Everything from the line containing "Given: Like the tweet with the heart icon" through the last line of the entries needs to be repeated exactly. Pictures must be left out.
========
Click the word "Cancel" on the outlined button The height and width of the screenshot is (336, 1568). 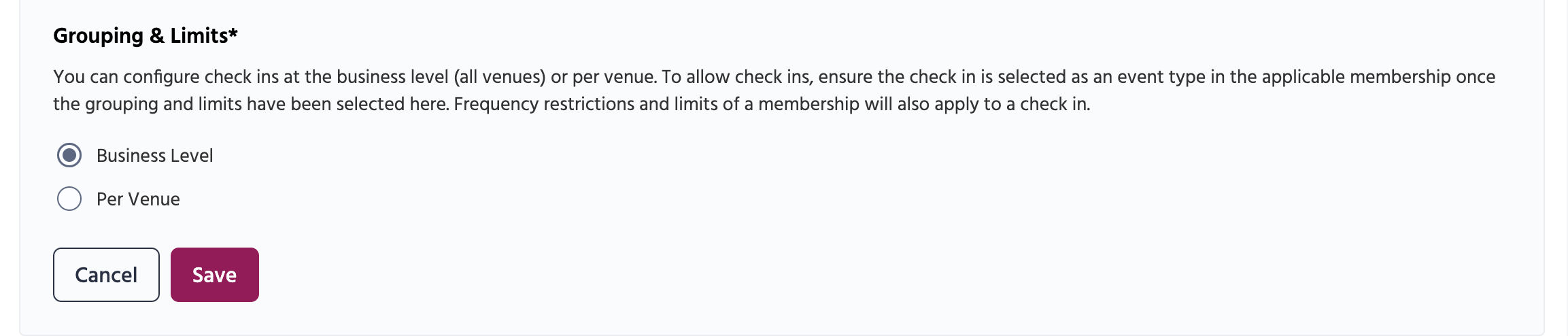coord(106,275)
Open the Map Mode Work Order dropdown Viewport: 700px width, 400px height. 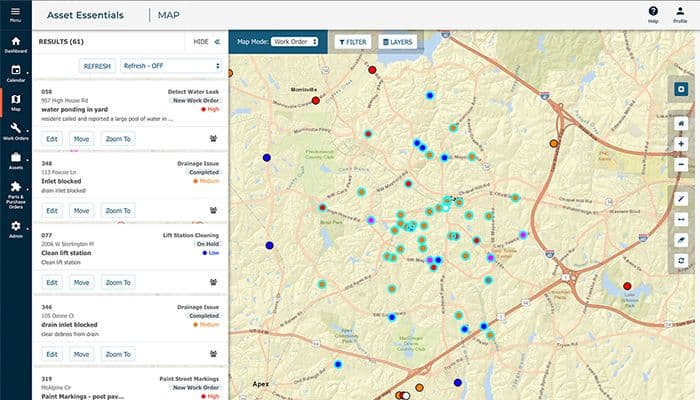click(294, 42)
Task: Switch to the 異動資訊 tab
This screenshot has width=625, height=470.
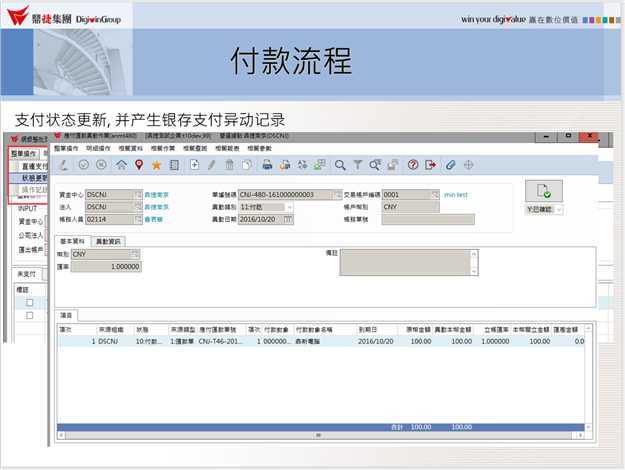Action: pyautogui.click(x=107, y=242)
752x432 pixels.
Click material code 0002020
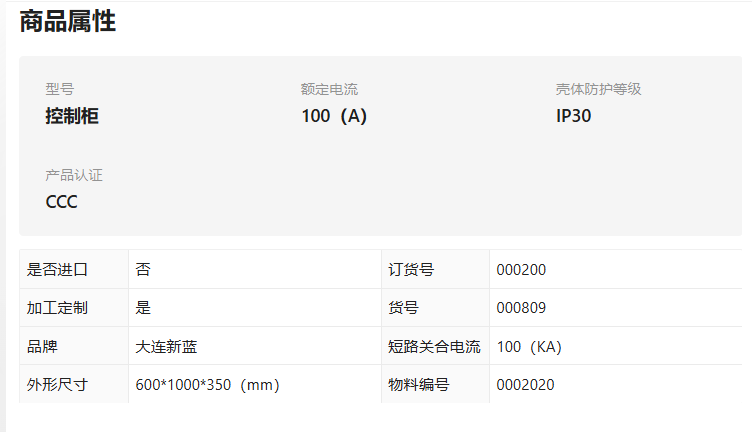click(525, 385)
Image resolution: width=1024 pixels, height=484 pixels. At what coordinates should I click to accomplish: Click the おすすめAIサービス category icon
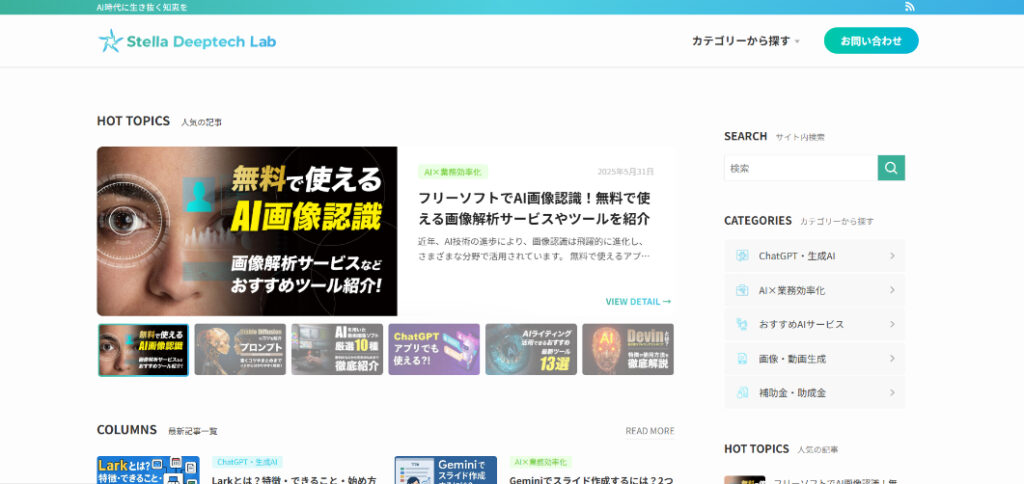(742, 324)
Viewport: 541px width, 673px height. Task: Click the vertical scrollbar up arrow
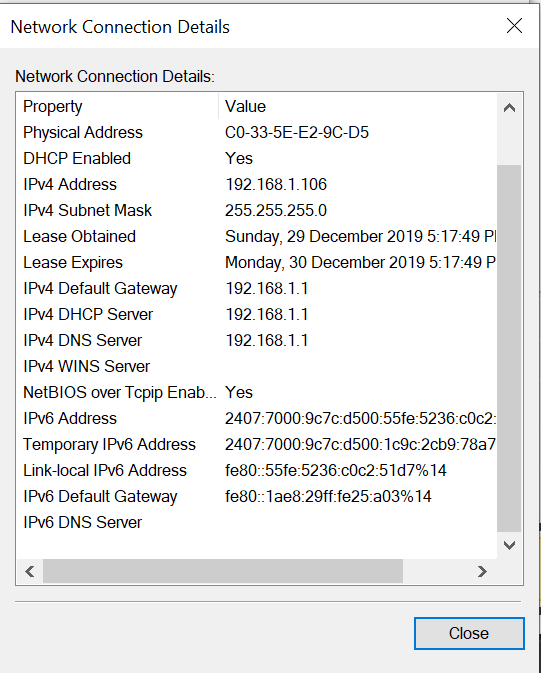509,108
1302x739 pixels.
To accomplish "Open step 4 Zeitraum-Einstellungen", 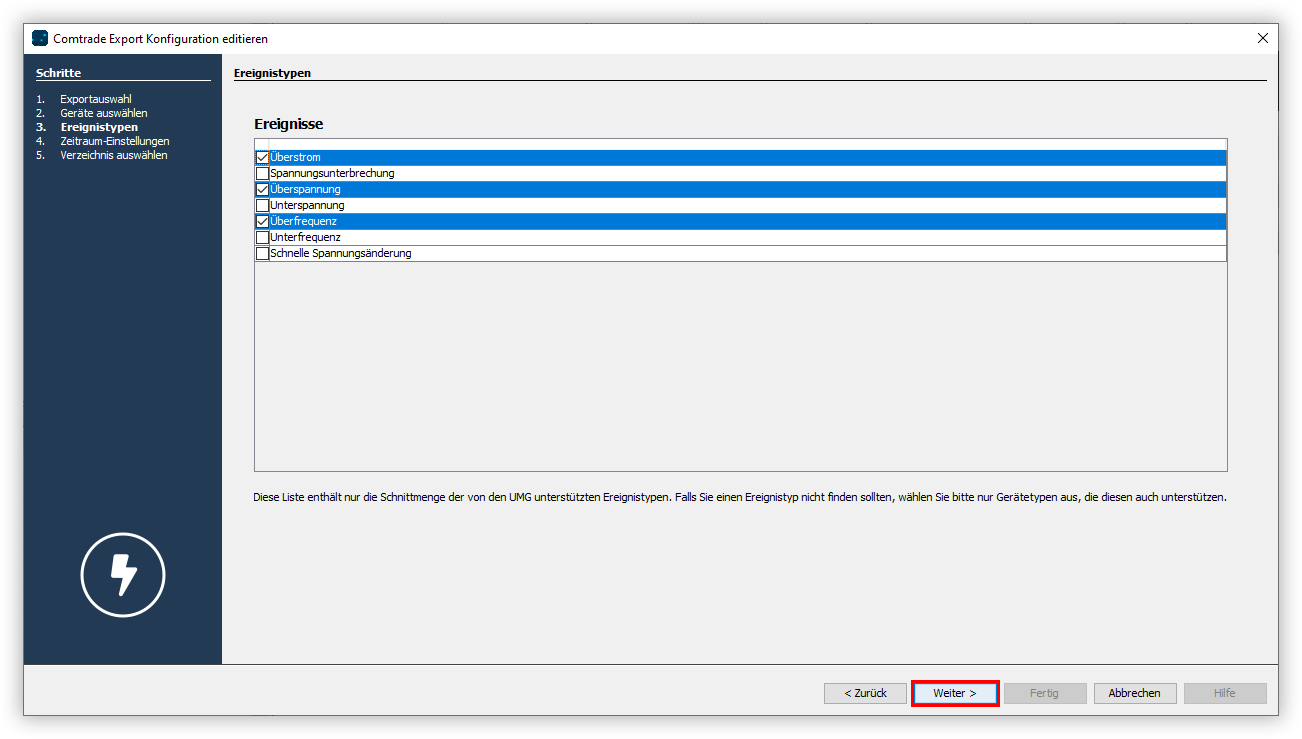I will tap(113, 140).
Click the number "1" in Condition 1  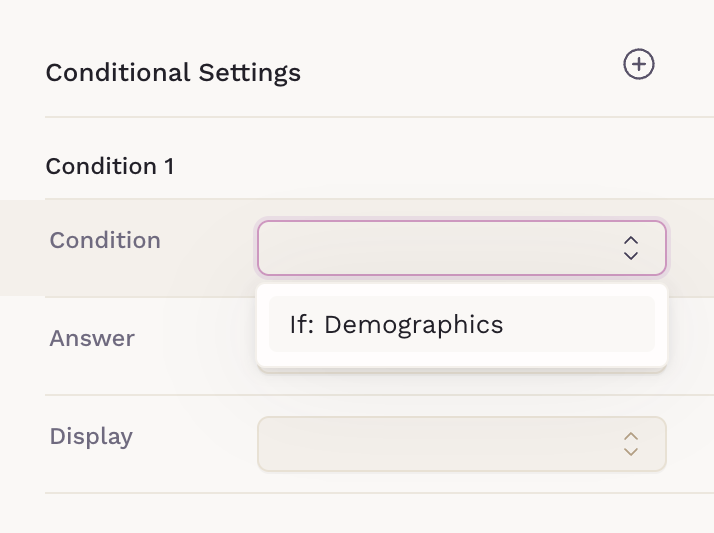point(169,166)
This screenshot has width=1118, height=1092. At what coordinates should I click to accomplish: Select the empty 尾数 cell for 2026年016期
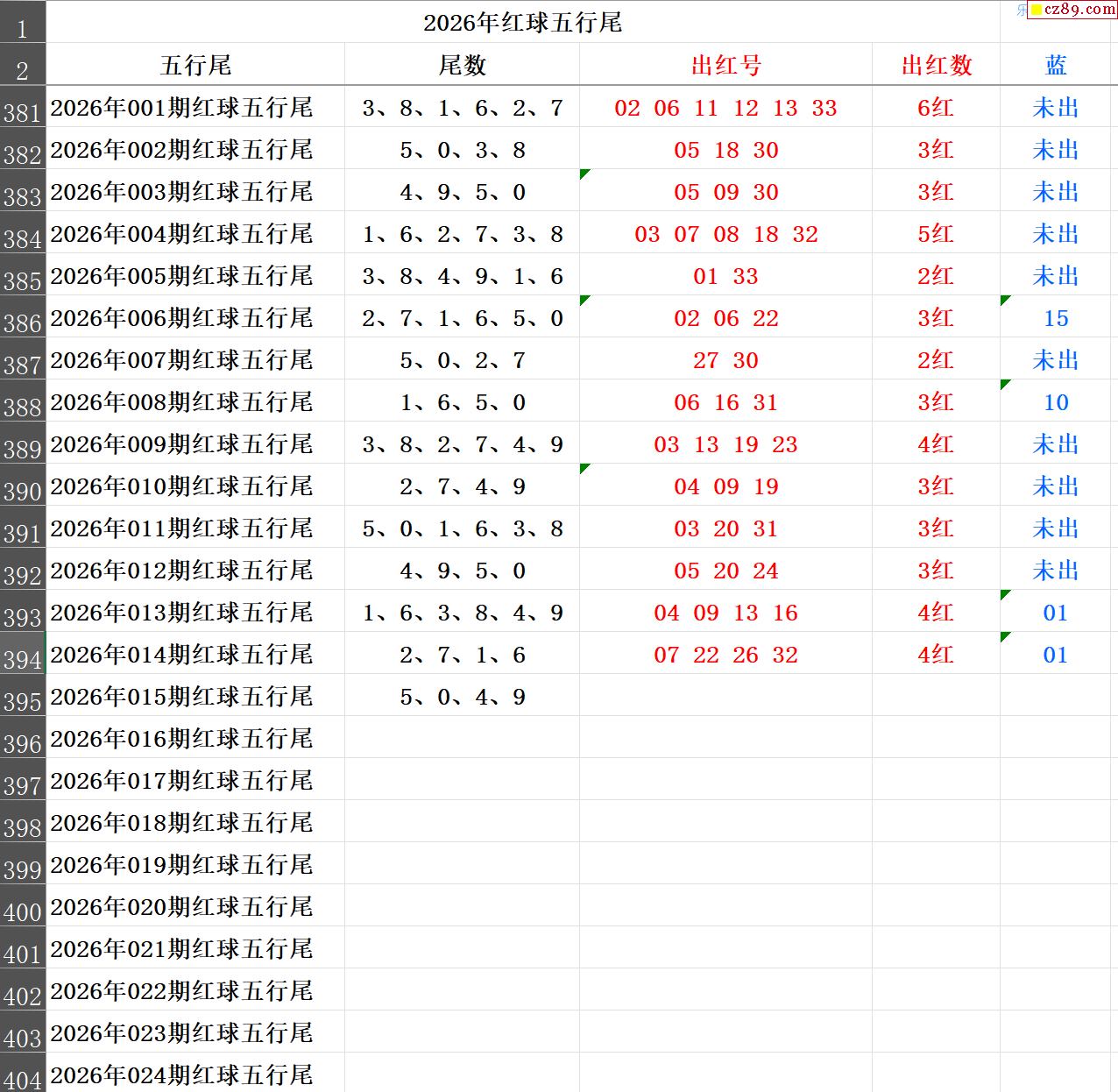point(462,739)
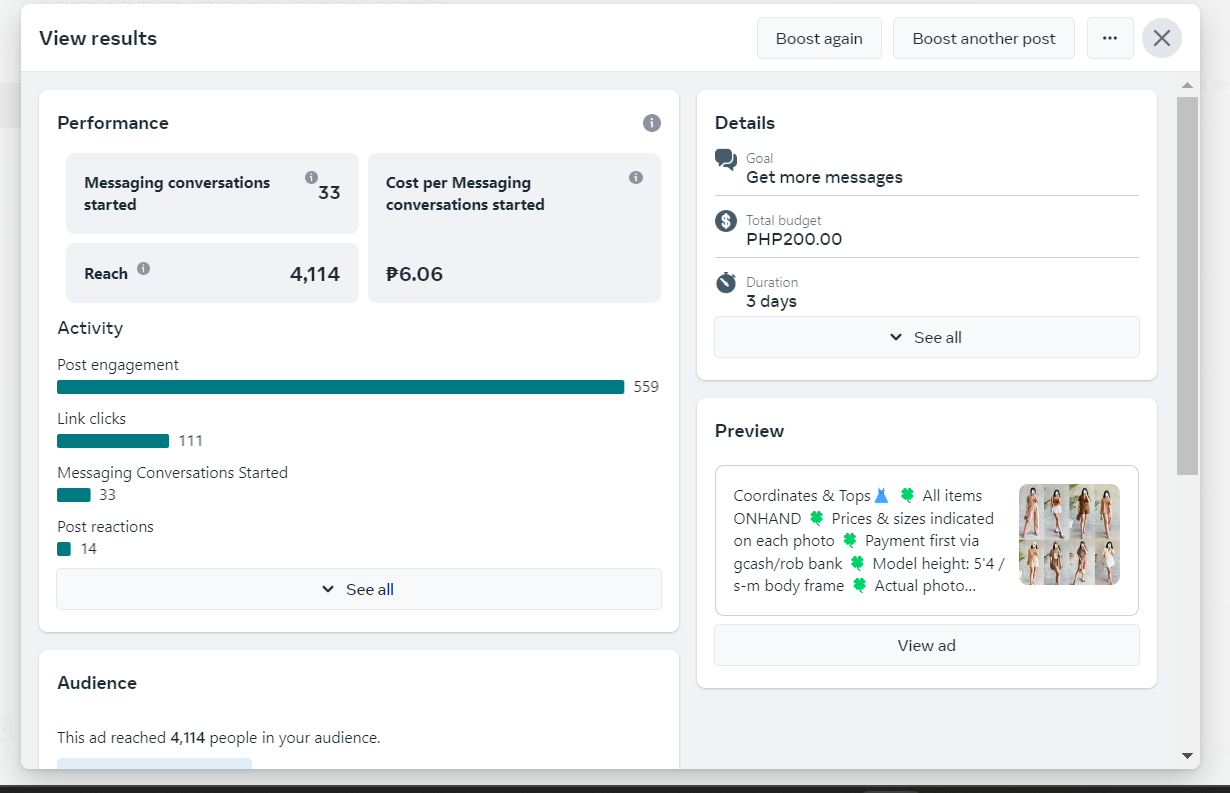Close the View results dialog

pyautogui.click(x=1162, y=38)
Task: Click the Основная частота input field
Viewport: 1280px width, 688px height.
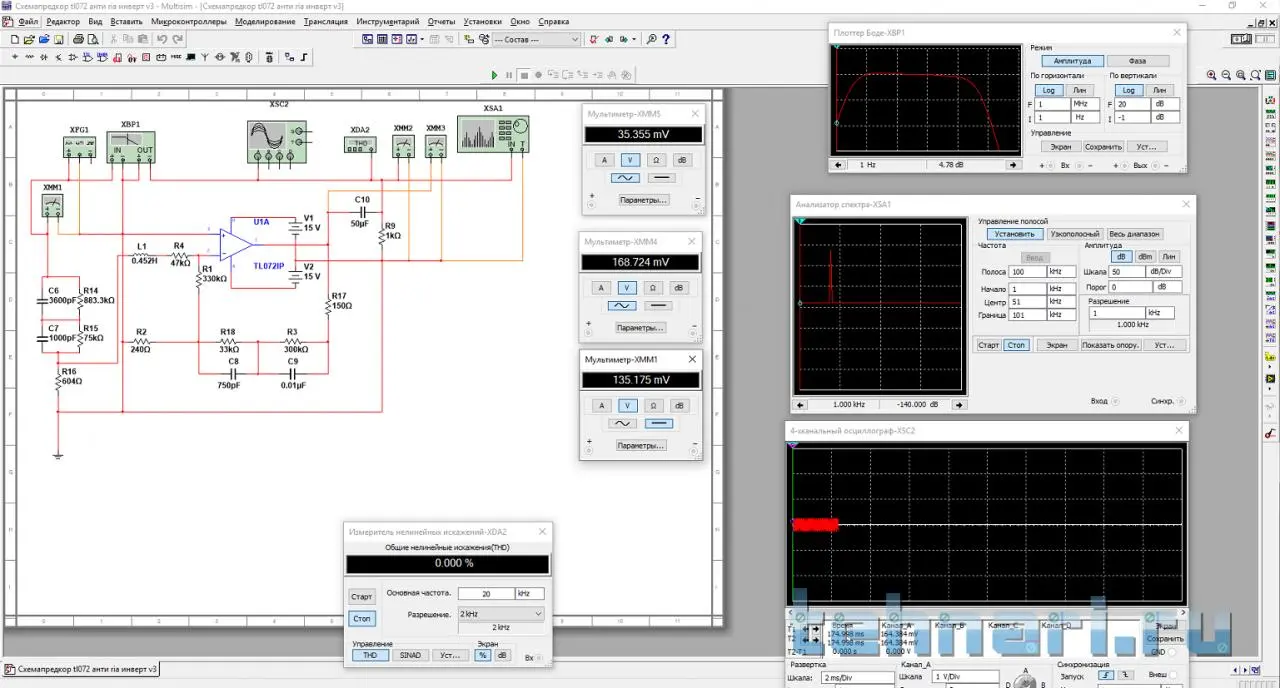Action: click(485, 594)
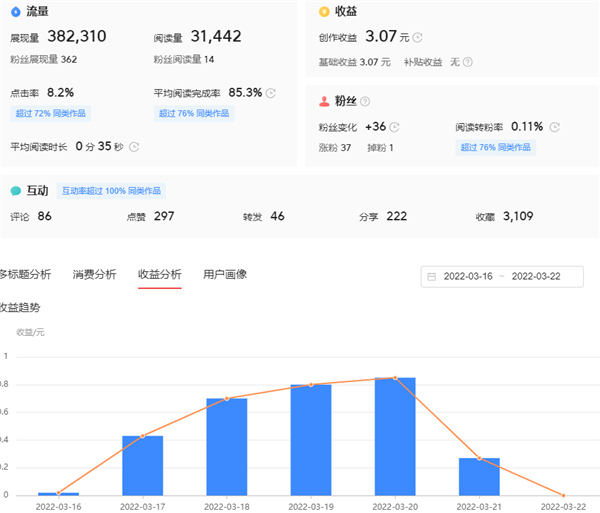Open the 消费分析 tab
The height and width of the screenshot is (513, 600).
click(94, 274)
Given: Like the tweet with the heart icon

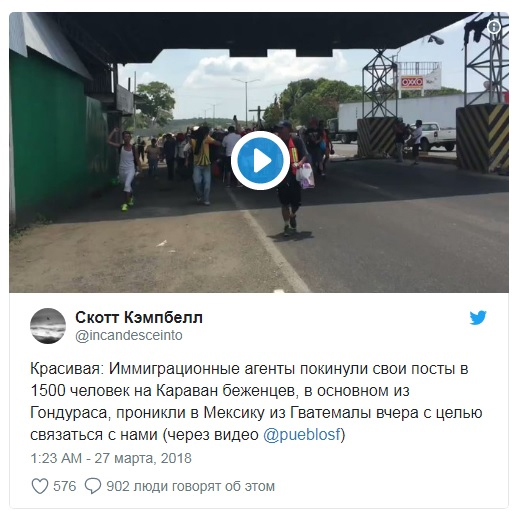Looking at the screenshot, I should pos(40,486).
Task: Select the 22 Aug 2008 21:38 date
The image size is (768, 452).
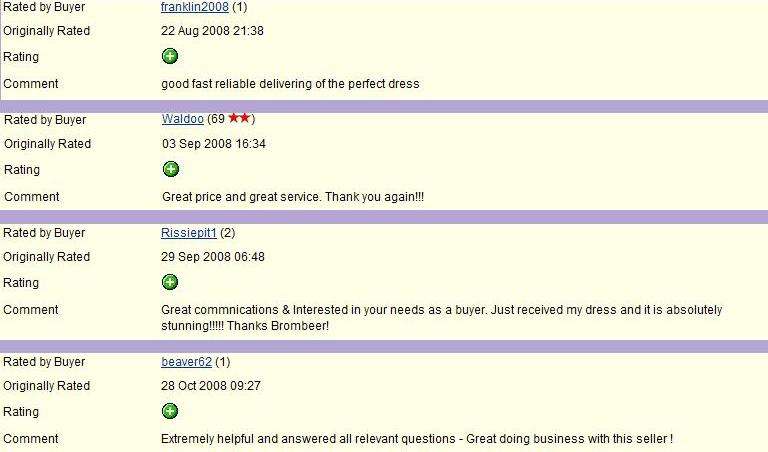Action: coord(212,31)
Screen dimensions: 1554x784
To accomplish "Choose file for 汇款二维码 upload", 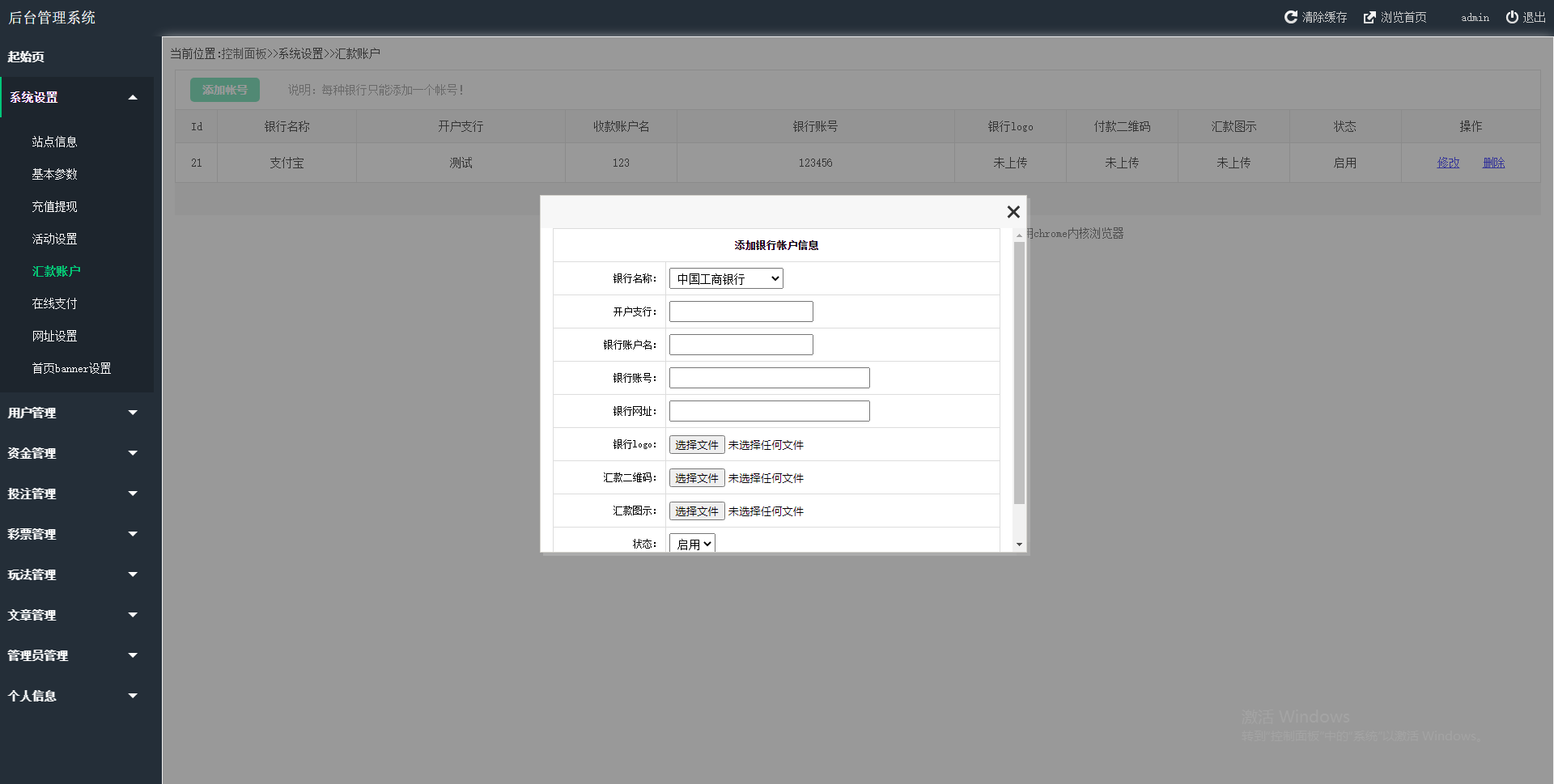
========
» **ANSWER FOR THE TASK**:
Given: Like the tweet with the heart icon

Looking at the screenshot, I should pos(40,486).
Task: Select the 22 Aug 2008 21:38 date
The image size is (768, 452).
Action: coord(212,31)
Screen dimensions: 1554x784
To accomplish "Choose file for 汇款二维码 upload", 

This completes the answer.